TSH receptor antibodies can cross the placenta and cause fetal hyperthyroidism in a small proportion of mothers who have Graves’ disease. This occurs more commonly in women who are not taking PTU or carbimazole, that is in those who have undergone radio-iodine treatment or surgery. This is because the anti-thyroid drugs cross the placenta and will protect the fetus from hyperthyroidism in women treated with PTU or carbimazole. Fetal ultrasound can be used to assess fetal tachycardia, hydrops, fetal goitre (Fig 1) and growth restriction. Untreated fetal hyperthyroidism as a result of transplacental passage of antibodies is associated with a mortality rate of up to 15%. If antibodies are detected, then cord and neonatal blood can be taken for assessment of thyroid function. It is important to screen the neonate for neonatal thyrotoxicosis. This typically presents soon after delivery and most commonly occurs in the babies of women taking PTU or carbimazole. The infant will continue to have maternal TSH-R antibodies for approximately three months but will no longer receive the drugs used to control hyperthyroidism via placental transfer.
Newly diagnosed hyperthyroidism in pregnancy requires prompt commencement of anti-thyroid medication. β-blockers can also be used if required. Surgery is rarely performed in pregnancy and radio-iodine is contraindicated as it can cause fetal hypothyroidism.
Calcium metabolism and parathyroid disease
Hyperparathyroidism
Primary hyperparathyroidism occurs in approximately eight women of child-bearing age in every 100,000. In pregnancy, hypertension or pre-eclampsia occur in up to 25% of cases.15 It can be complicated by maternal mortality resulting from pancreatitis or hypercalcaemic crises. There is a significant associated fetal morbidity with mortality rates of up to 40% when the maternal hypercalcaemia is severe (>3.5 mmol/l). There is also an increased risk of miscarriage, intrauterine growth restriction, stillbirth, neonatal tetany and neonatal death.
Hyperparathyroidism is diagnosed by identifying a high plasma-calcium concentration with a corresponding high or inappropriately normal parathyroid hormone concentration and high urinary calcium. Identification of hypercalcaemia in pregnancy can be difficult as the total calcium concentration can appear normal as a result of the lower albumin concentration. Isotope studies are contraindicated in pregnancy, but ultrasound can be used to identify adenomas.

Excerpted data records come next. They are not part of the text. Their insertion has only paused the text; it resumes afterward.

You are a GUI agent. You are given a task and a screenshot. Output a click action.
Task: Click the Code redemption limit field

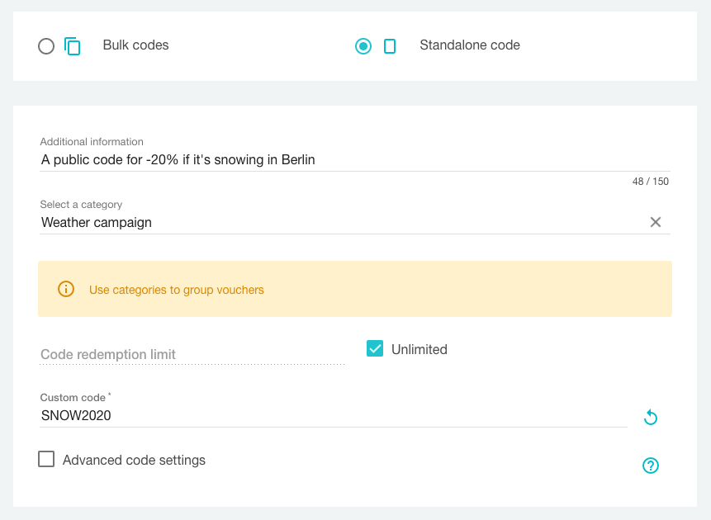192,354
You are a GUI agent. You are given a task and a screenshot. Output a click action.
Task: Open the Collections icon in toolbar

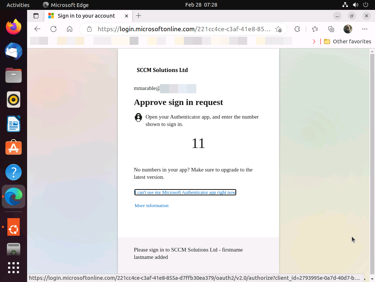point(331,29)
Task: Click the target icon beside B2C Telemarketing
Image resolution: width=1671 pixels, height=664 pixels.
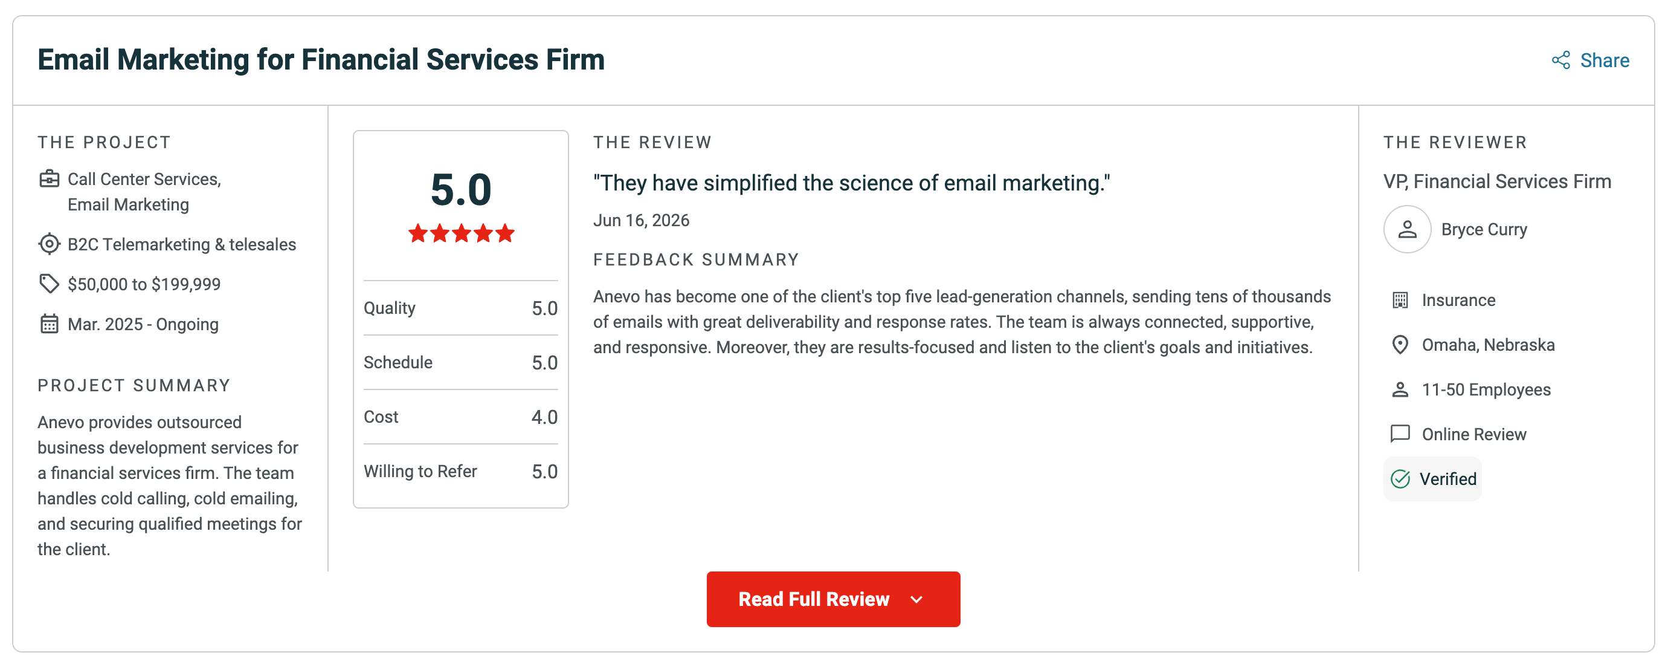Action: pyautogui.click(x=49, y=245)
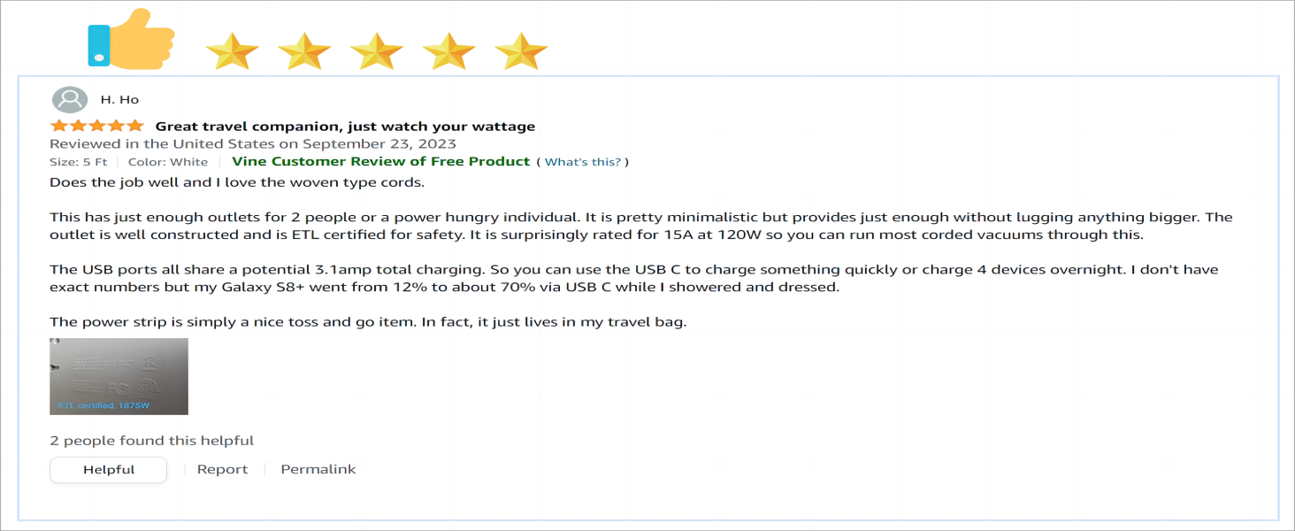Click the third large gold star

377,51
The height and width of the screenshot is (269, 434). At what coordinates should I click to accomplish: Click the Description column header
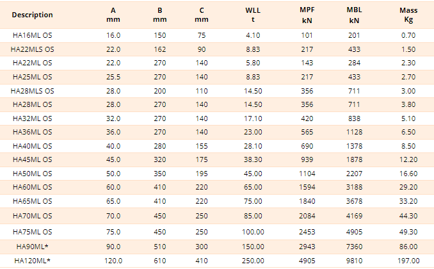pyautogui.click(x=32, y=15)
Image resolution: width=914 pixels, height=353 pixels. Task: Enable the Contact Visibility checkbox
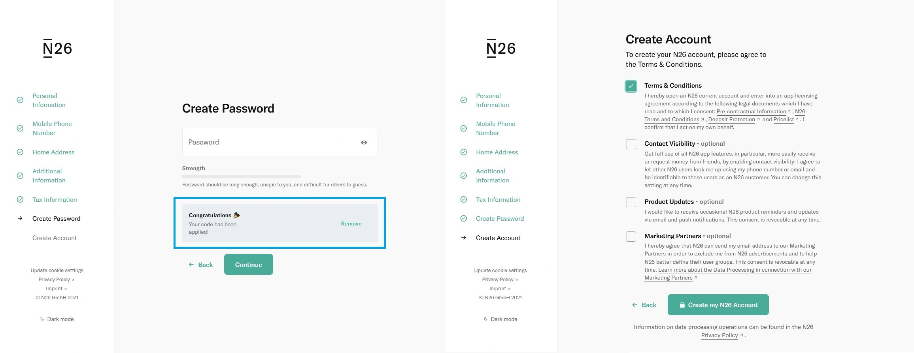pyautogui.click(x=631, y=144)
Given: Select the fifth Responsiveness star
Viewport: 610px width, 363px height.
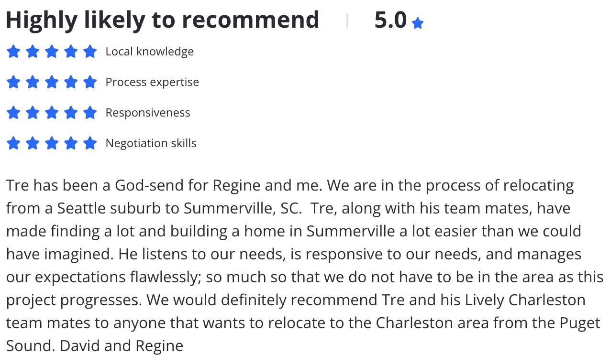Looking at the screenshot, I should tap(90, 113).
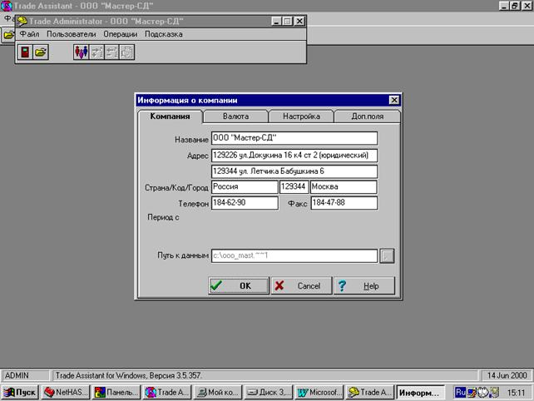534x401 pixels.
Task: Switch to Microsoft Word taskbar button
Action: (x=319, y=393)
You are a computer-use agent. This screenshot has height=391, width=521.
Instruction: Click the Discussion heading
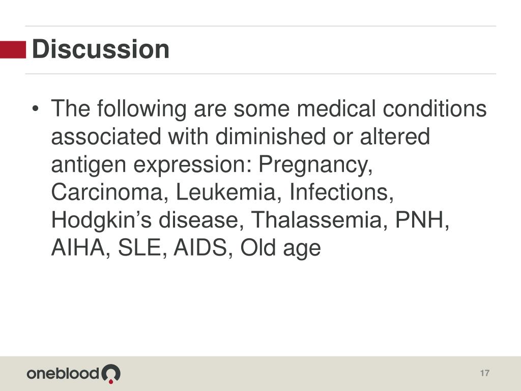[100, 49]
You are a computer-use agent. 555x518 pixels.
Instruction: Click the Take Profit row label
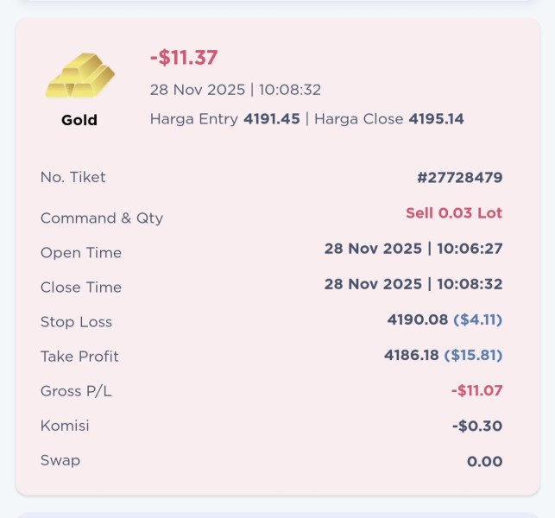coord(79,356)
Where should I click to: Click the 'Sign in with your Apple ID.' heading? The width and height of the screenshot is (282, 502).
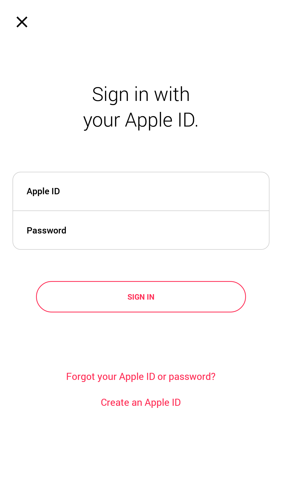[141, 107]
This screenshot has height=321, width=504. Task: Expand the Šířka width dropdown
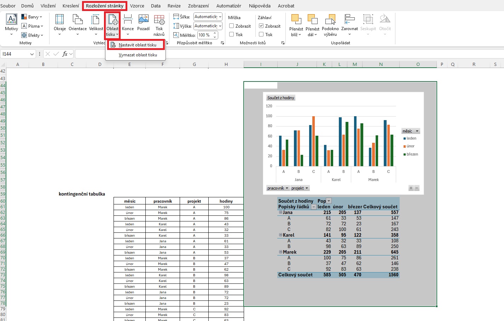click(x=220, y=17)
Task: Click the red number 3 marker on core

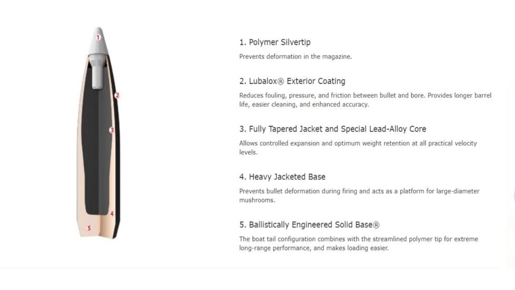Action: coord(112,130)
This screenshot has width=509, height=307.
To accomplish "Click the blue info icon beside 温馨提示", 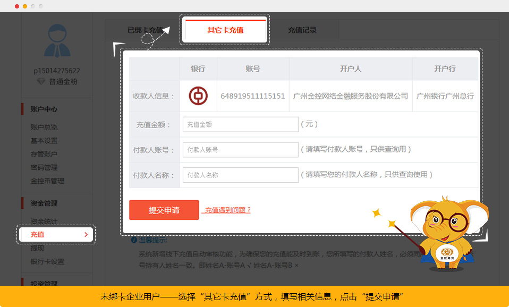I will (134, 241).
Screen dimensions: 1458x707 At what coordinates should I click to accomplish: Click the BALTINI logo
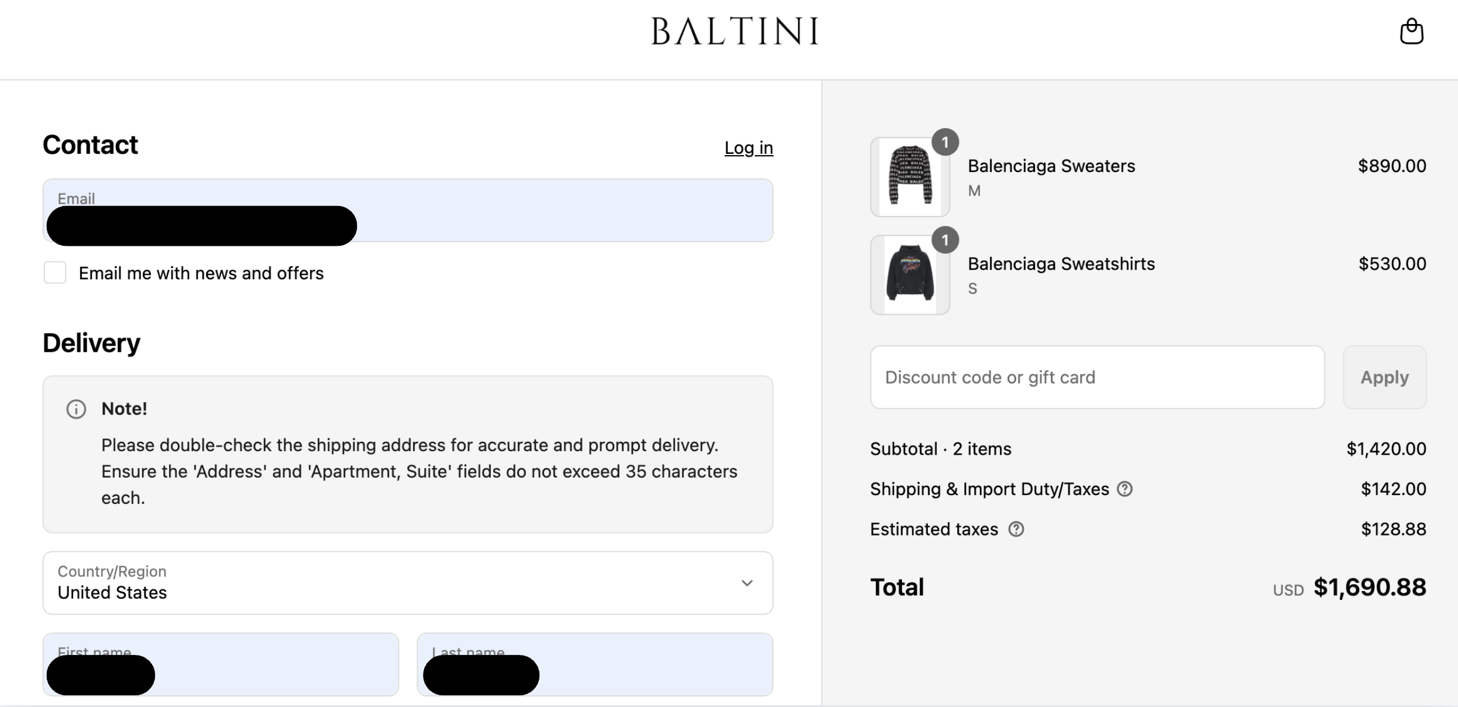[735, 32]
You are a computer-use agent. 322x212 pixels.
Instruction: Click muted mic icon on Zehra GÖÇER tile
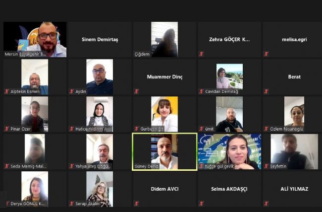(201, 54)
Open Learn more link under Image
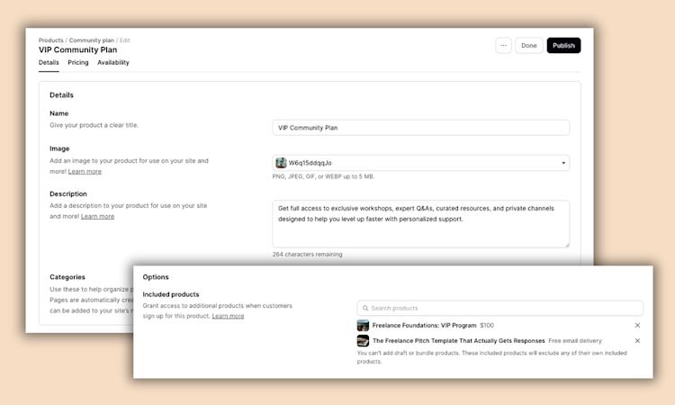Viewport: 675px width, 405px height. [85, 171]
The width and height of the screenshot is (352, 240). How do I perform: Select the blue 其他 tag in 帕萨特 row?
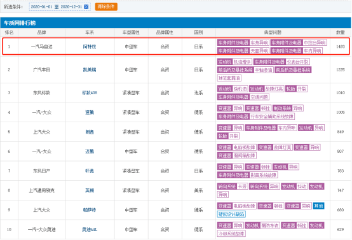[318, 206]
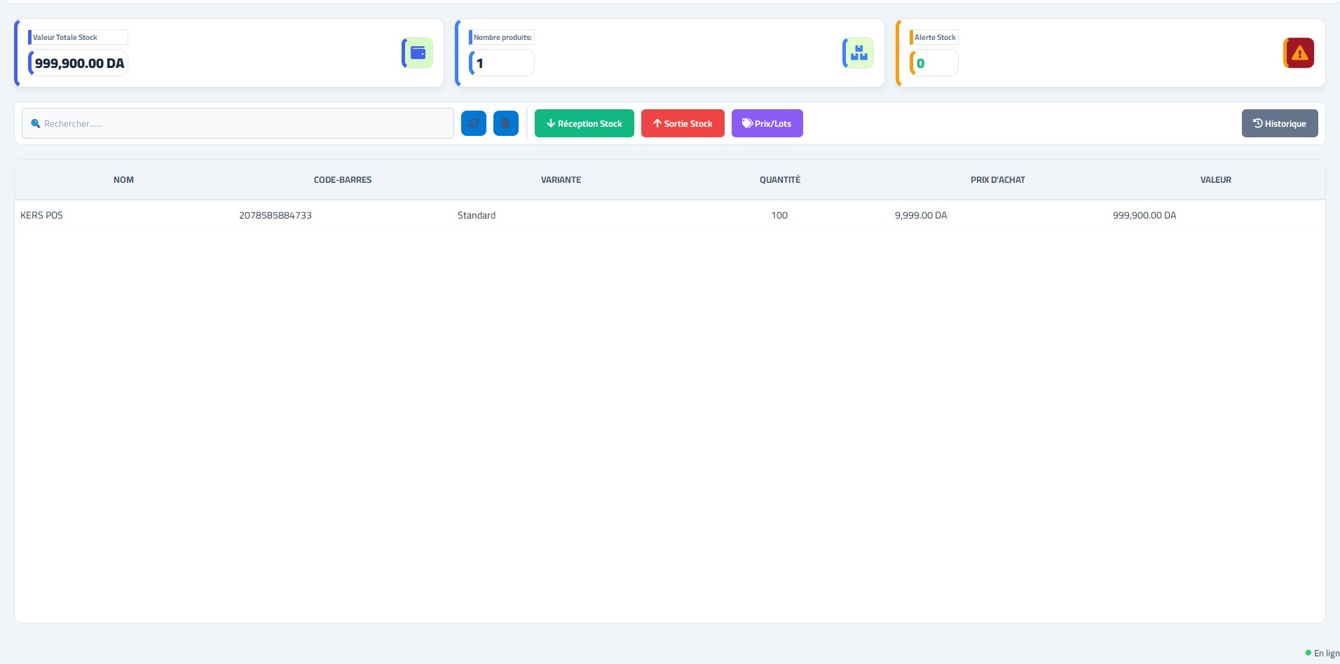This screenshot has width=1340, height=664.
Task: Click the CODE-BARRES column header
Action: coord(343,180)
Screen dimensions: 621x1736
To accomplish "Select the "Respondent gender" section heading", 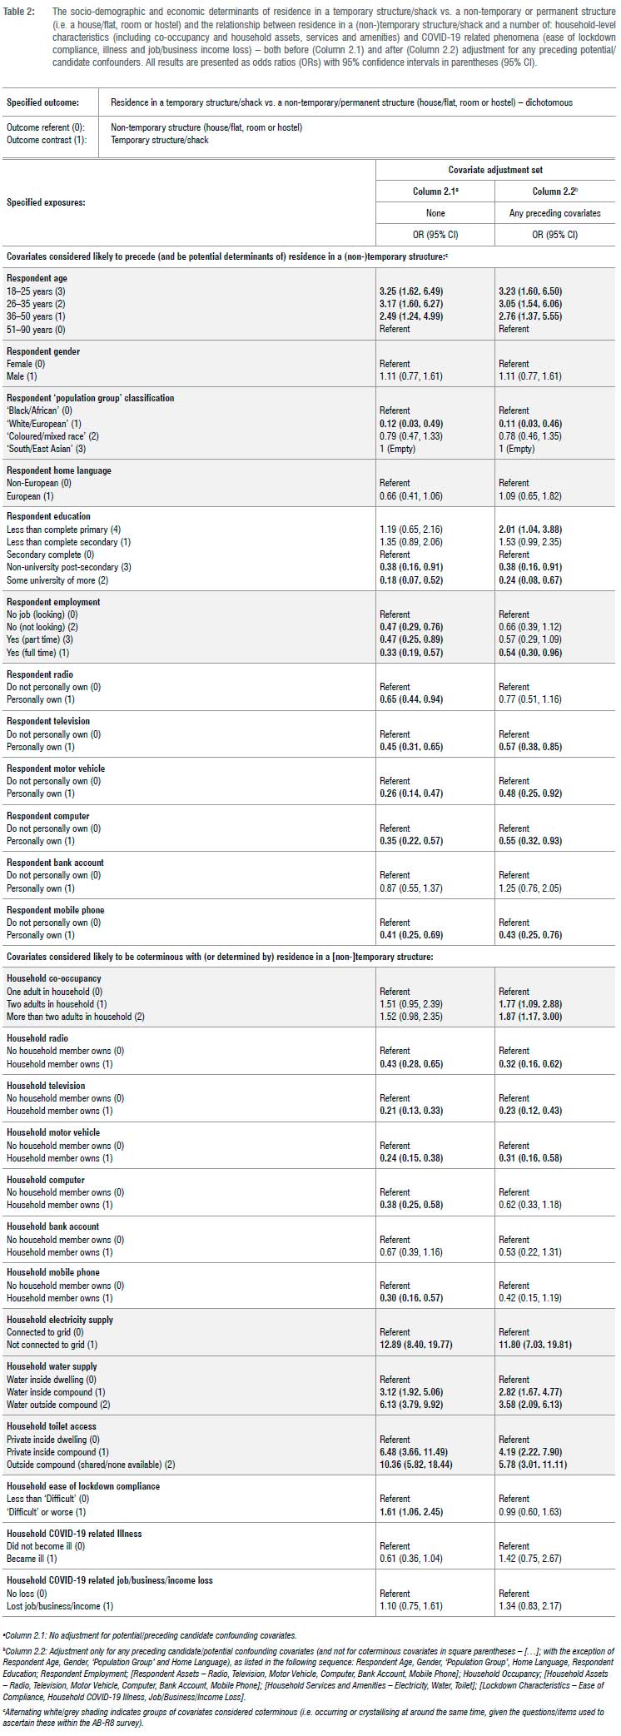I will point(43,351).
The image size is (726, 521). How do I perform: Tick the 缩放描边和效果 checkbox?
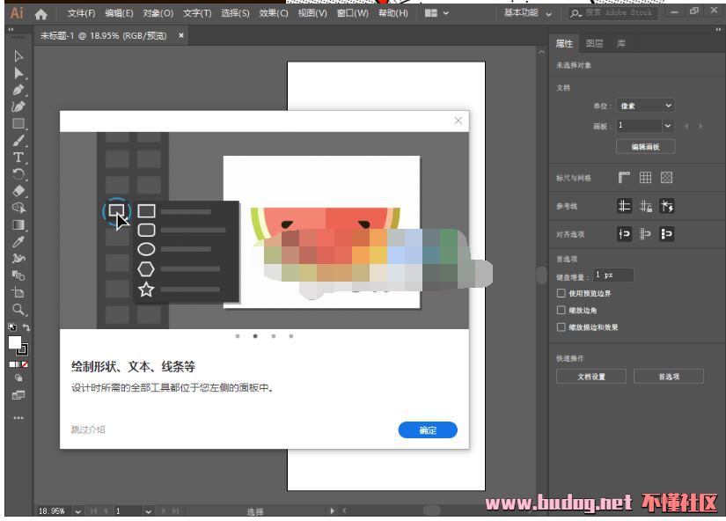561,327
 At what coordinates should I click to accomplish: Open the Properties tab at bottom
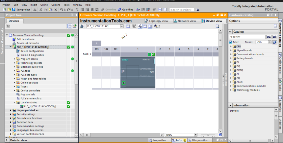[x=159, y=140]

Parathyroidectomy can be performed in pregnancy at most gestational ages. If surgery is not performed, management involves maintaining hydration and administering oral phosphates.
Conclusions
The investigation and management of endocrine conditions in pregnancy requires specialist and multidisciplinary input. Decisions about empirical treatment in the absence of a definitive diagnosis or on the timing and appropriateness of surgery during pregnancy can be challenging. The absence of large numbers of similar cases or trials of specific treatments in pregnancy mean that the evidence on which decisions are made is not as extensive as that relating to the non-pregnant population. It is therefore important to individualise treatment according to the specific needs of the particular patient and the condition involved.